Índices antropométricos estimadores de la distribución adiposa abdominal y capacidad discriminante para el síndrome metabólico en población española
- Bellido Guerrero, Diego
- López De la Torre, Martín
- Carreira Arias, J.
- Luis Román, Daniel Antonio de
- Bellido Castañeda, Virginia
- Soto González, Alfonso
- Luengo Pérez, Luis Miguel
- Hernández Martínez, Antonio
- Vidal Cortada, Josep
- Becerra Fernández, Antonio
- Ballesteros Pomar, María Dolores
ISSN: 0214-9168, 1578-1879
Ano de publicación: 2013
Volume: 25
Número: 3
Páxinas: 105-109
Tipo: Artigo
Outras publicacións en: Clínica e investigación en arteriosclerosis
Resumo
Introduction: The metabolic syndrome (MS) carries an increased risk of cardiovascular disease and diabetes mellitus. Insulin resistance is probably the mechanism underlying the changes detected in lipid and carbohydrate metabolism in these patients, who have, as a common anthropometric feature, a predominantly increased abdominal fat distribution. Patients and methods: A total of 3316 patients were studied, of whom 63.40% were female and 36.60 male, with a mean age of 42.36 ± 14.63 years, and a body mass index (BMI) of 32.76 ± 6.81 kg/m2. Weight, height and waist circumference (CC) were measured using standard techniques.
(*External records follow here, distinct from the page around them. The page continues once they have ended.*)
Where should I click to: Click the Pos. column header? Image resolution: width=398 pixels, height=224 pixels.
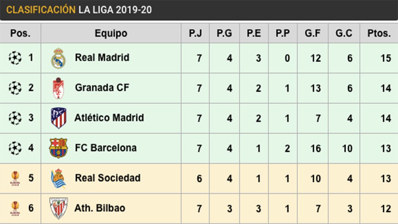(x=20, y=34)
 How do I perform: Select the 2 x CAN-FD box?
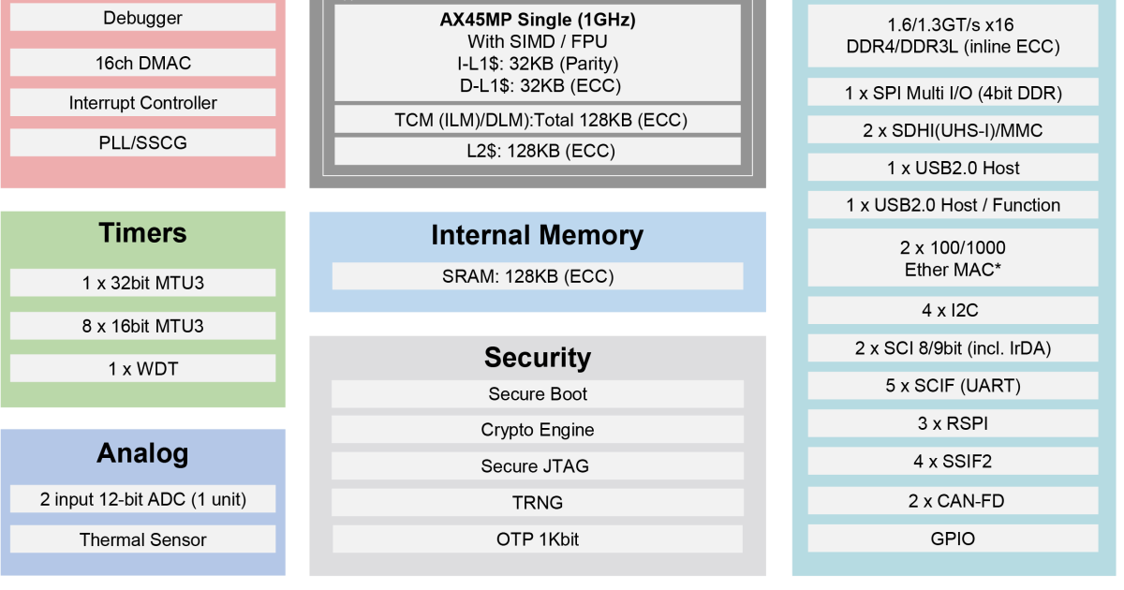pyautogui.click(x=953, y=501)

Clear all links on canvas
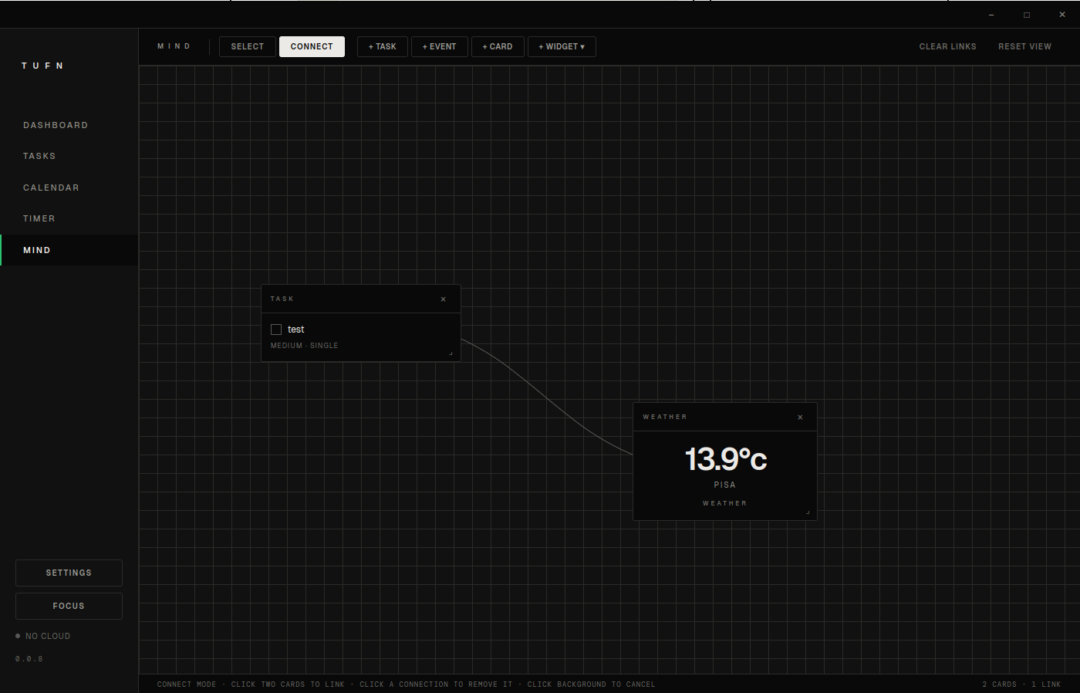(x=947, y=46)
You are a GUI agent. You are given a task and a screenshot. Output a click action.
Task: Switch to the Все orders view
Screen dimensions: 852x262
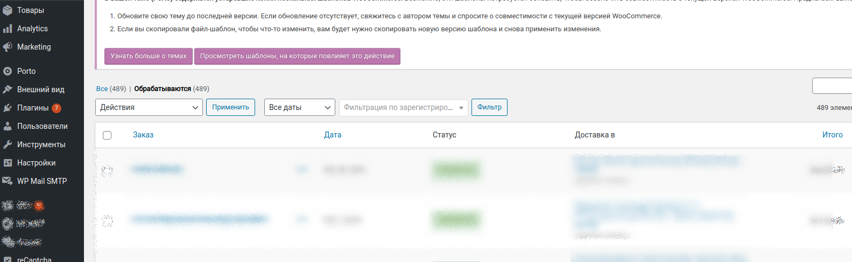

The waist/height (ICA) was calculated using two indicators, expressed as waist in cm divided by height in m2, and as waist divided by height, both in cm. The prevalence of metabolic syndrome in the sample was 33.70%. In order to assess the predictive ability of BMI, ICA and CC to detect the existence of MS, receiver operating curves (ROC) were constructed and the areas under the curve (AUC) calculated for each anthropometric parameter. Results: An AUC of 0.724 (95% CI: 0.706 to 0.742), P < .001, was obtained for CC, 0.709 (95% CI: 0.691 to 0.728), P < .001 for ICA with height in m2, and 0.729 (95% CI: 0.711 to 0.747), P < .001 for ICA with height in cm, and for the BMI it was 0.680 (95% CI 0.661-0.699), P < .001. Conclusions: Anthropometric indices that assess abdominal fat distribution have a better predictive capacity for detecting MS, compared to total adiposity indicators such as BMI.